953th played so far

Genre: Sports
Platform: Gamecube/Playstation 2/PC
Year of Release: 2004
Developer: Awesome Developments
Publisher: Ignition Entertainment

I don’t really know much about pool. I’ve seen some snooker years ago in late night watches and possibly a sports program of sorts at the gym and it looked interesting, but I never really got around to learning it. I guess I was never enough of a bargoer to end up in a snooker bar (or related game) and so I’ve never seen any of the variants at play.

I think I played a bit of an earlier game based on a set of rules that I figured out, but that’s in the early nineties and I’ve forgotten any rules that applied to it. All I can do is hope that it’ll teach me.

Our Thoughts

Sometimes I start writing up an entry early. It might be because the game is doing something so bad that I feel I need to get it documented straight away. It might be because I’m making a lot of connections that I want to get down. And yes, sometimes the loading times are long enough that I start writing bits and need a few minutes before I start the level. This game – and I can guarantee you while I’m still composing it – was written up while waiting for my opponent to take their turn in a random match. While the game feels nice when you can play, and a decent simulation of the rules, the AI needing ten seconds to think, then spending another five seconds to walk to their place and give an animated view of taking a shot. All in all, it can take easily a minute or two before you get to move again, with no option in the game to speed it up. That, I’m sorry to exclaim, is a bad job done on either the Playstation 2 port that I was playing or the game in general.

And it’s a shame because there is a lot here. The game isn’t quite as great about explaining how to play – the manual lacks the cue you need to take a shot (the analog cue mode isn’t just positioning, it’s actually doing the shot) and the rules are only vaguely mentioned in the manual, not in a way that I picked up on.
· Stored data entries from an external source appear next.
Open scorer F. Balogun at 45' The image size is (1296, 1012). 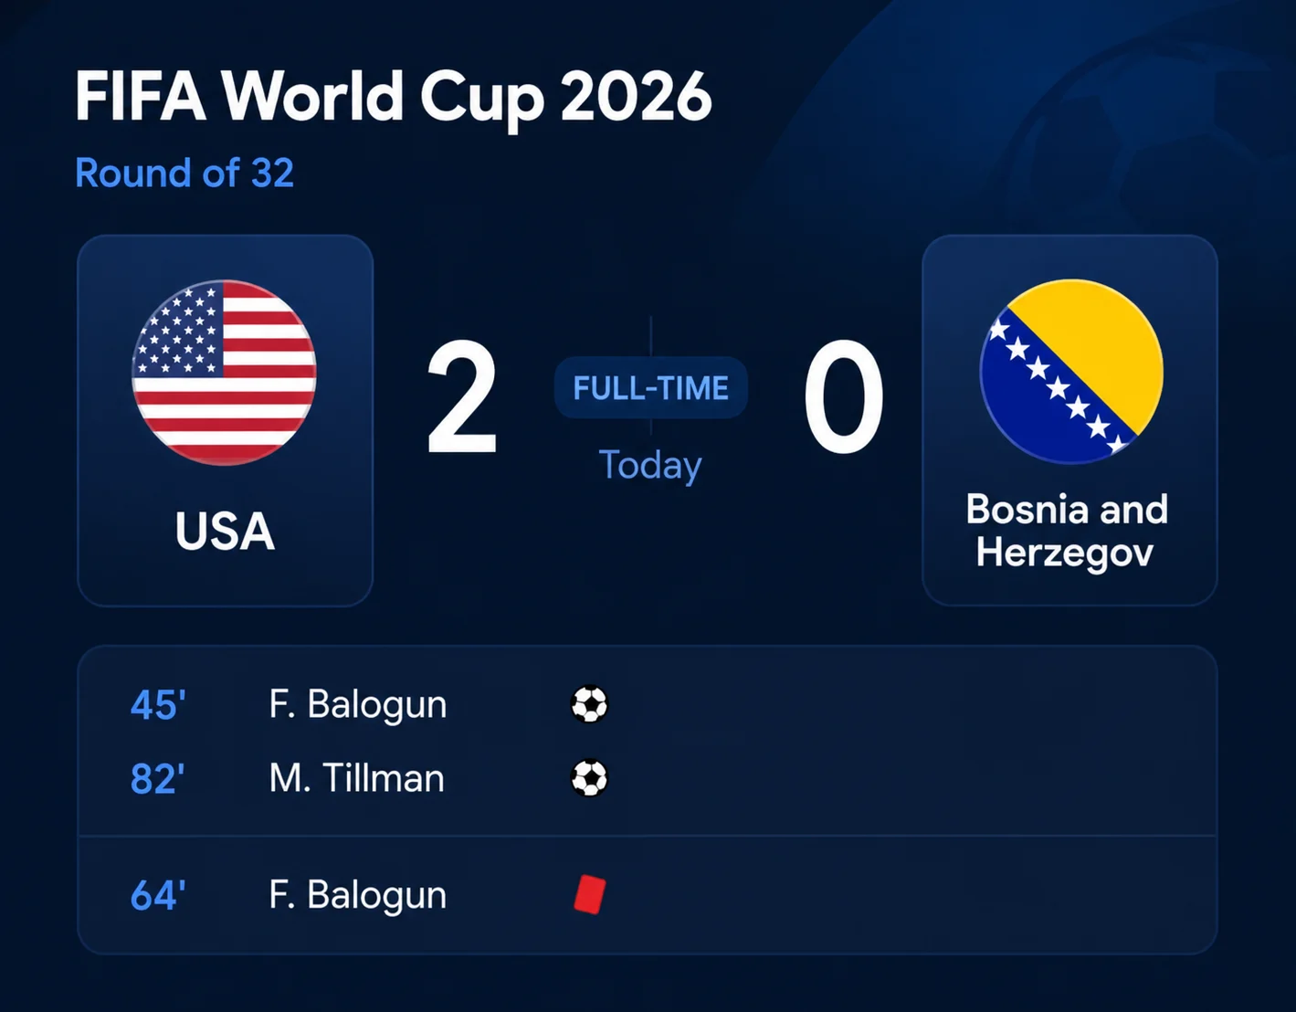point(358,705)
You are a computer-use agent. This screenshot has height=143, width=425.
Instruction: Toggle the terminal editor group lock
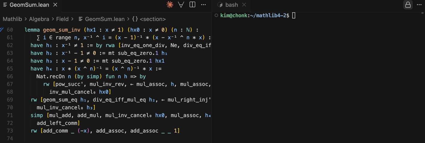tap(408, 5)
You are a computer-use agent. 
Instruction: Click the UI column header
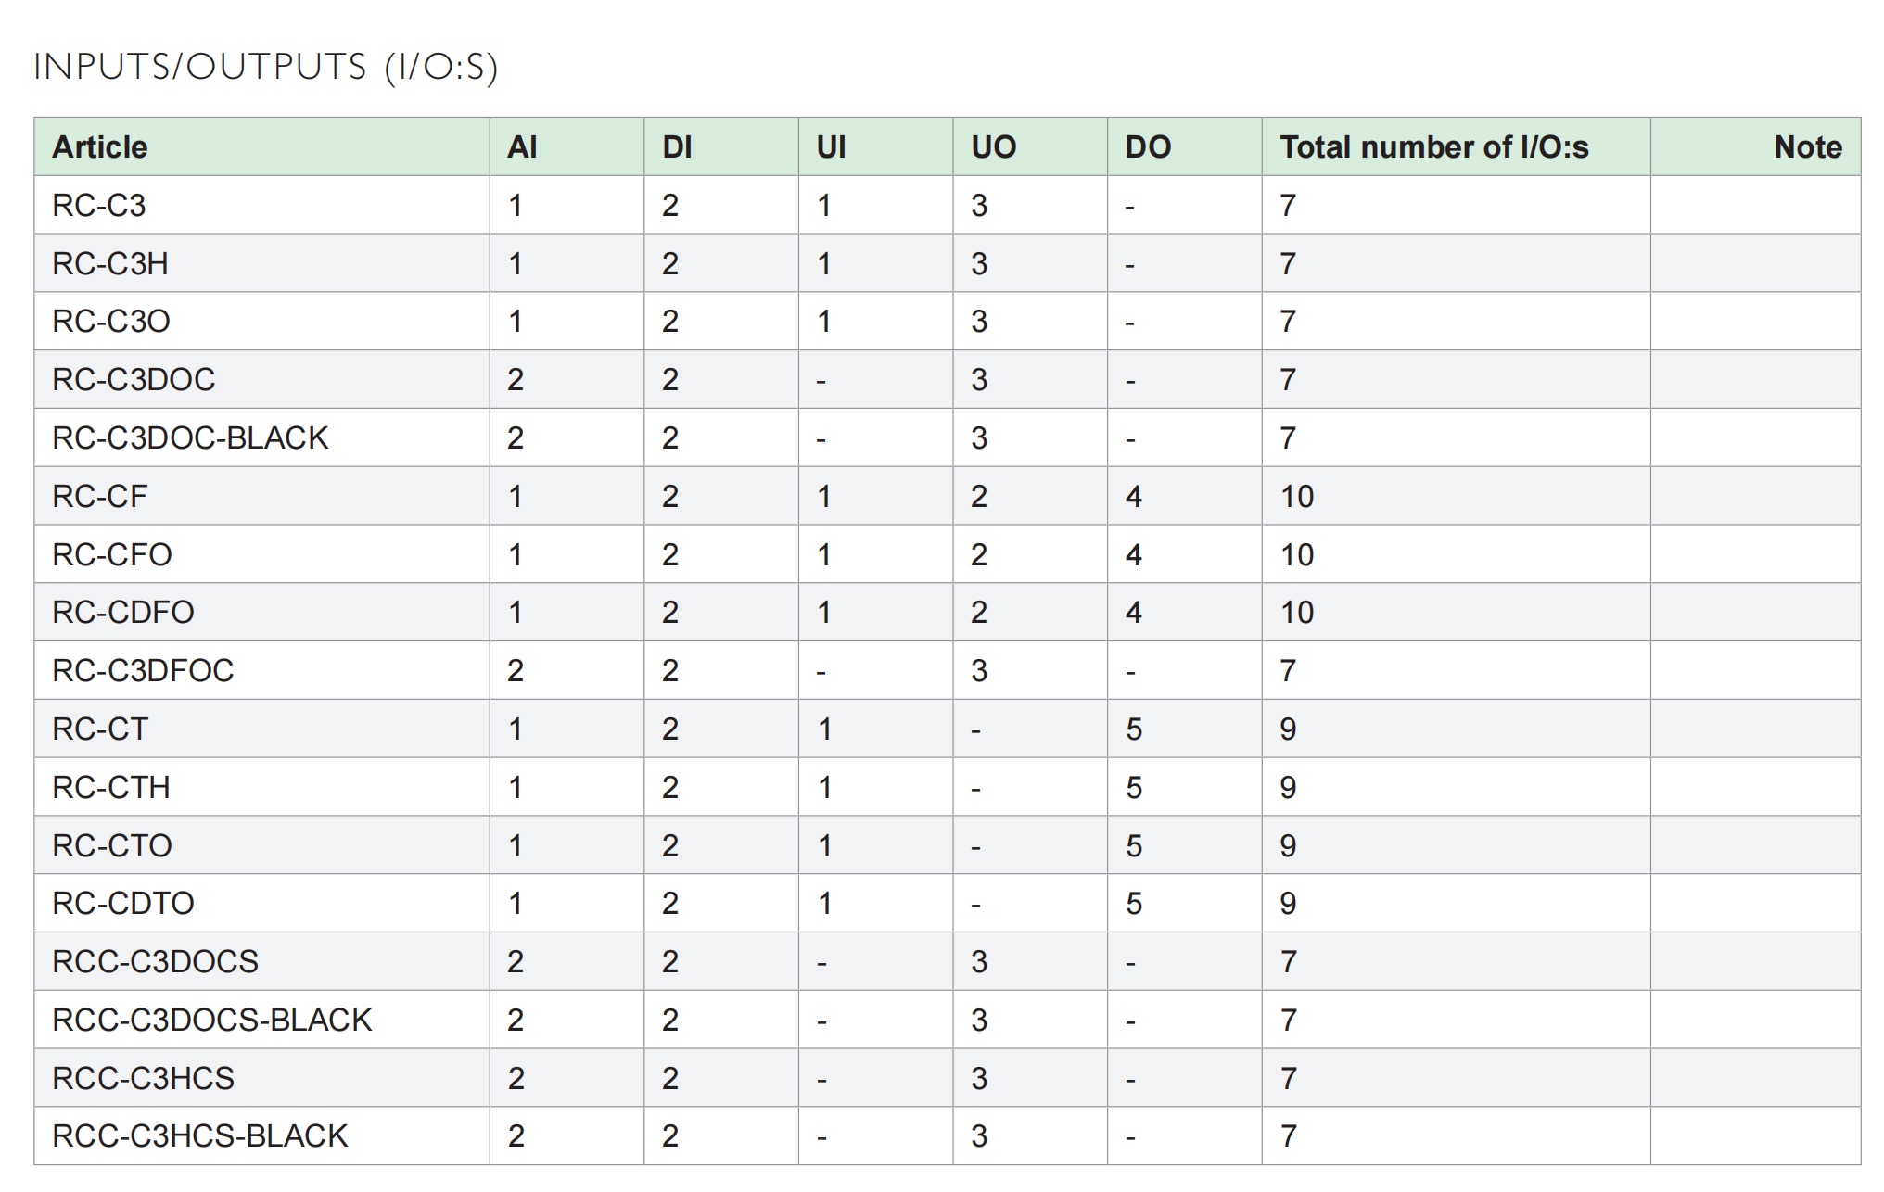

After that there’s a lot to see here. There are a lot of different rulesets implemented that it’d take quite some time to explore them all, and you can use money to buy both visual customizations – ball and table – as well as differently shaped tables and a bunch of minigames. The latter ties into the game’s setting on a tropical paradise, complete with still living dodos wandering the island. You get a loan shark who’ll fund you for up to three times, as you need to put money up during the competition so you can grow your wealth. This means you can go bankrupt after the third time you need the help, but with the slow speed of the game I never got to a point where I got to worry about it.

Final Thoughts

I know I kept going on about it, but the game’s speed is a real turn off. Wanting to get the best value out of my time for these games is a bit of a side effect for doing the blog, but this feels bad. It’s not even that it’s got a reason for taking this much time, other than being a bit too enamoured with their own animations, but so much seems to be standing around waiting for the game to decide what to do next. Such a waste.